Juana de Chantal en los orígenes de la Visitación
            En 1604, Francisco de Sales se encontró en Dijon, donde estaba predicando la cuaresma, con la mujer que estaba a punto de convertirse en la «piedra fundamental» de un nuevo instituto. En esa fecha, Jeanne-Françoise Frémyot era una joven viuda de treinta y dos años. Nacida en 1572 en Dijon, se había casado a los veinte años con Christophe Rabutin, barón de Chantal. Tuvieron un hijo y tres hijas. Quince días después del nacimiento de la última hija, el marido fue mortalmente herido durante una partida de caza. Quedándose viuda, Juana continuó valientemente ocupándose de la educación de los hijos y de ayudar a los pobres.
            El encuentro de Chantal con el obispo de Ginebra marcó el inicio de una verdadera amistad espiritual que desembocaría en una nueva forma de vida religiosa.
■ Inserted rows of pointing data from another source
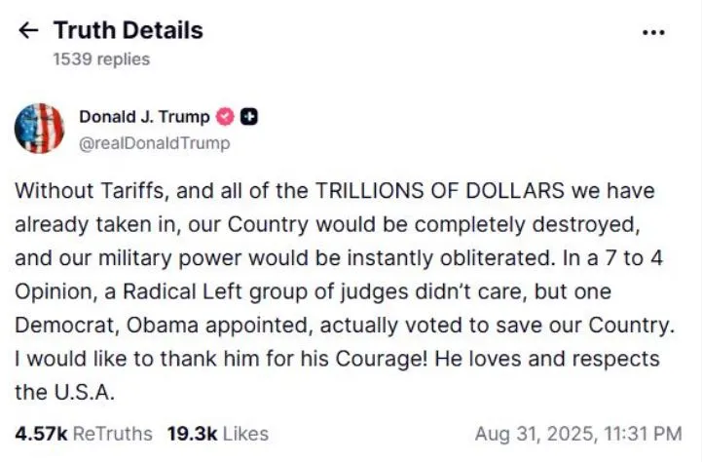
Task: Show the 4.57k ReTruths list
Action: [x=84, y=433]
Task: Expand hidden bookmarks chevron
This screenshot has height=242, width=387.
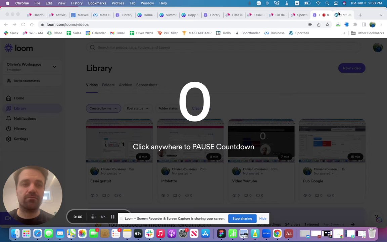Action: (344, 33)
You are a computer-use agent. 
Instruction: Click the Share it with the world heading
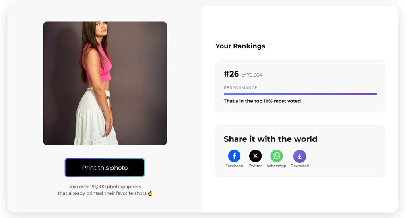[x=270, y=139]
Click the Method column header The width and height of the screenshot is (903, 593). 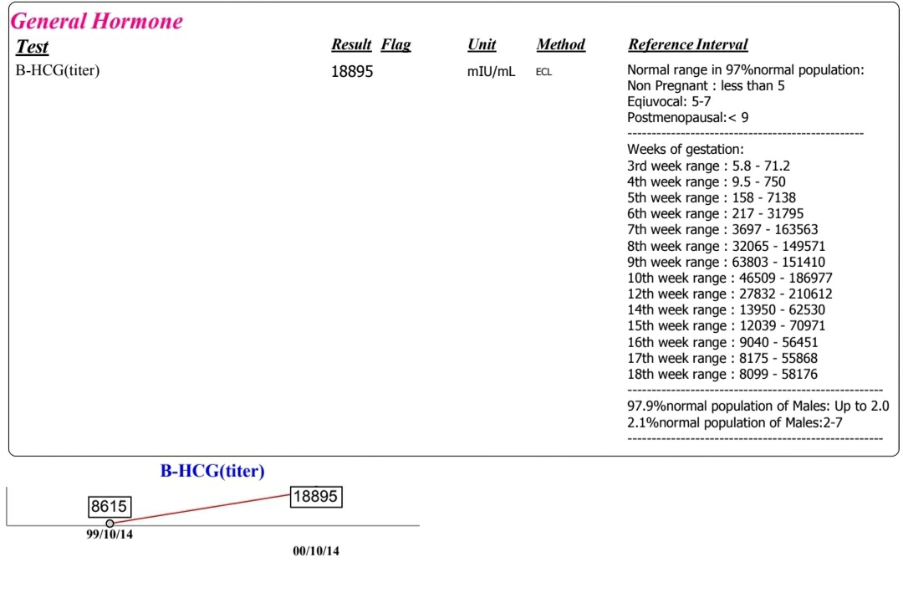tap(561, 44)
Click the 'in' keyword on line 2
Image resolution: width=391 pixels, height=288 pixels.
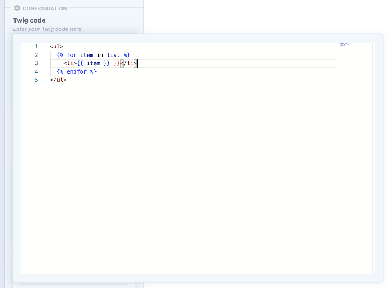[x=100, y=55]
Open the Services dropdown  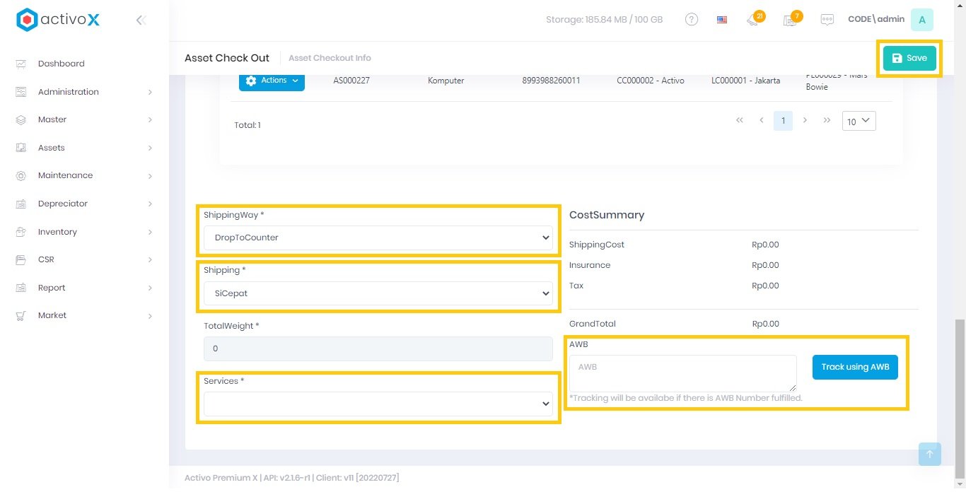378,404
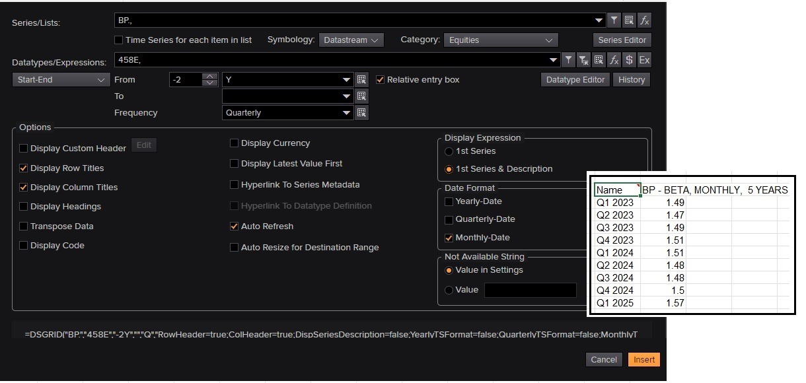Click cell picker icon next to From field
The width and height of the screenshot is (806, 383).
tap(361, 80)
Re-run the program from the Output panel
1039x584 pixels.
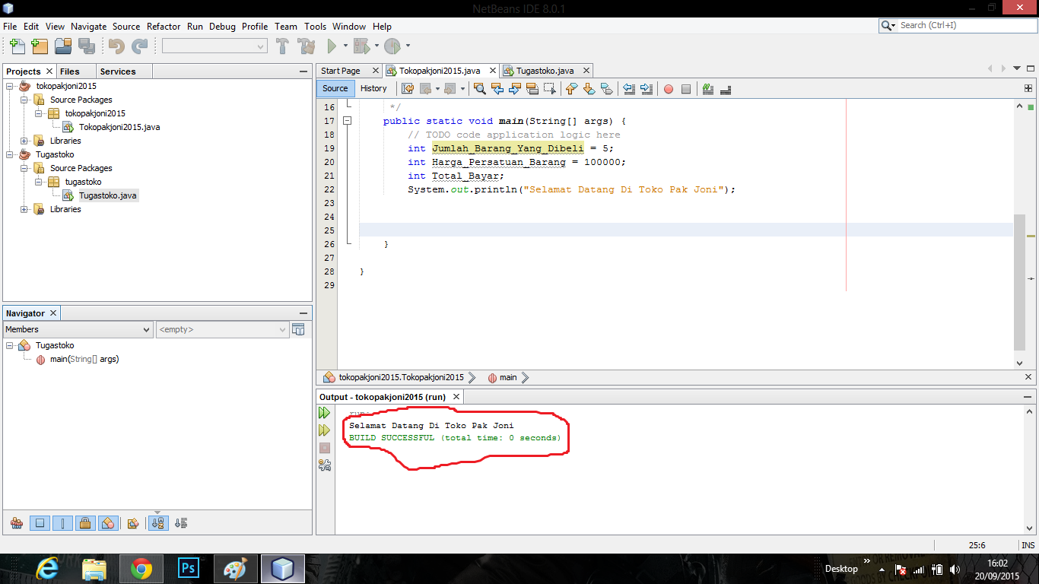pyautogui.click(x=325, y=412)
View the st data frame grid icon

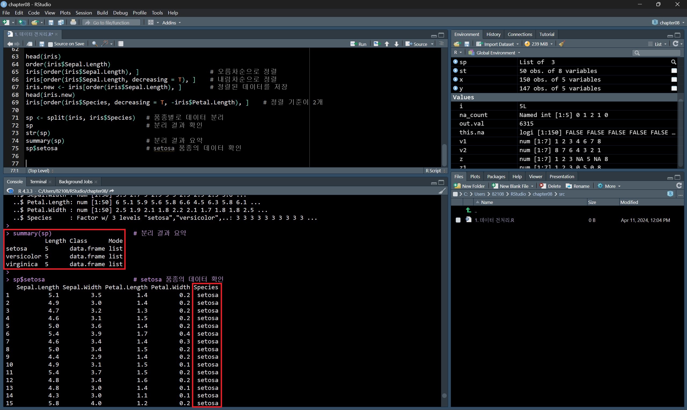[x=674, y=71]
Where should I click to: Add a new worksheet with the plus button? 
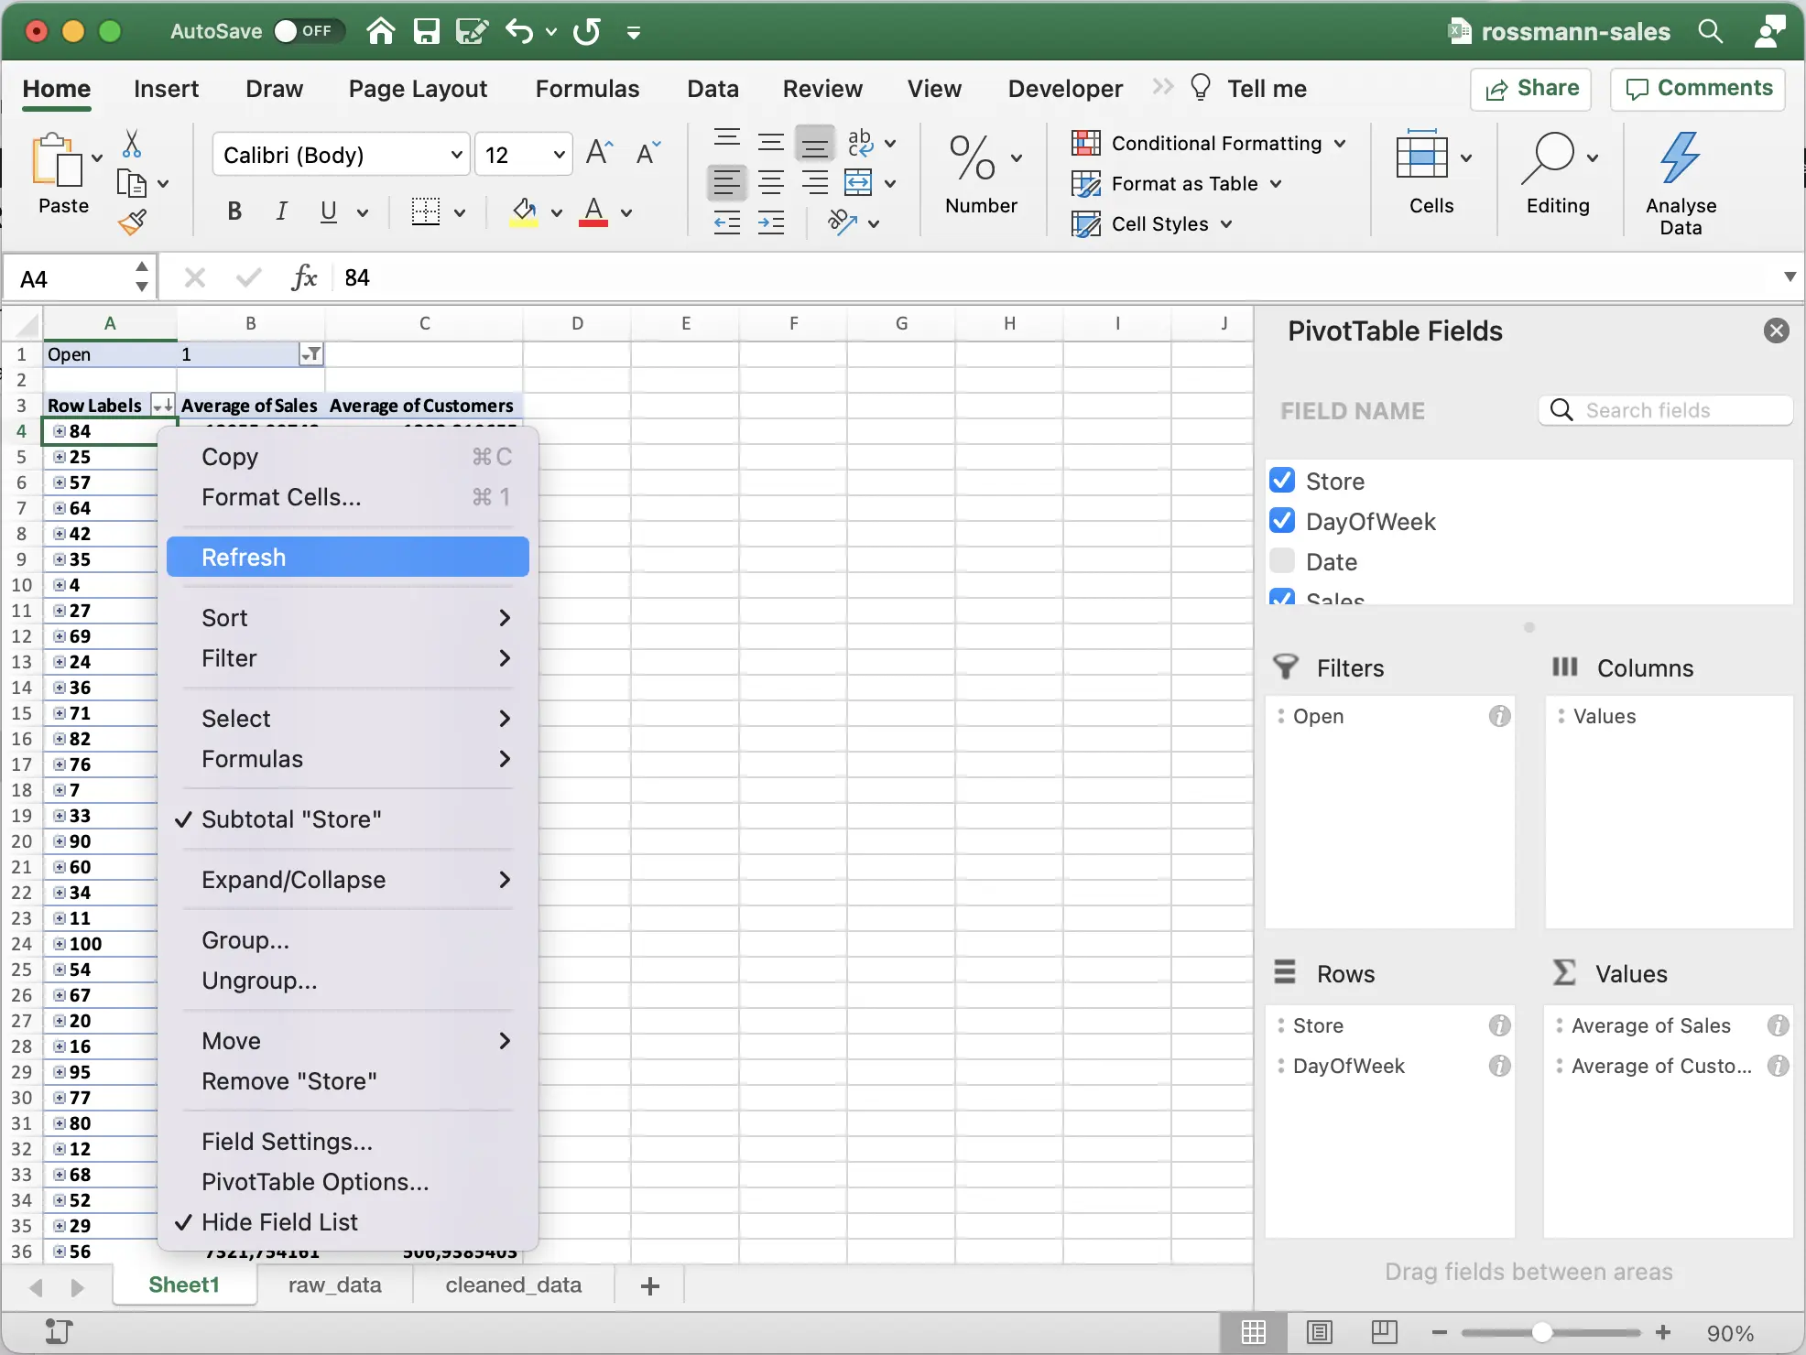[649, 1285]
Al principio, Francisco de Sales inculcó a Juana que amara la humildad requerida por su estado de viuda, sin pensar en un nuevo matrimonio o en la vida religiosa; la voluntad de Dios se manifestaría a su debido tiempo. La animó en las pruebas y tentaciones contra la fe y contra la Iglesia.
            En 1605, la baronesa llegó a Sales para ver a su director y profundizar con él los temas que la preocupaban. Francisco respondió evasivamente al deseo de Juana de hacerse religiosa, pero añadiendo estas fuertes palabras: «El día en que abandonen todo, vendrán a mí y haré en modo que se encuentren en un total despojo y desnudez, para ser toda de Dios». Para prepararla para este objetivo final, le sugería: “la dulzura de corazón, la pobreza de espíritu y la simplicidad de vida, junto con estos tres modestos ejercicios: visitar a los enfermos, servir a los pobres, consolar a los afligidos y otros similares”.
            Al inicio de 1606, ya que el padre de la baronesa la empujaba a volver a casarse, el problema de la vida religiosa se volvió urgente. ¿Qué hacer, se preguntaba el obispo de Ginebra? Una cosa era clara, pero la otra estaba en el aire:

He aprendido hasta este momento, Hija mía, que, un día, deberán dejar todo; o mejor, para que no entiendan la cosa de manera diferente a como la he entendido yo, que, un día, les tendré que aconsejar que dejen todo. Digo dejar todo. Pero que deban hacerlo para entrar en la vida religiosa, es poco probable, porque aún no me ha ocurrido estar de este parecer: todavía estoy en duda, y no veo, ante mí, nada que me invite a desearlo. Compréndanme bien, por amor de Dios. No digo que no, pero solo digo que mi espíritu aún no ha encontrado una razón para decir que sí.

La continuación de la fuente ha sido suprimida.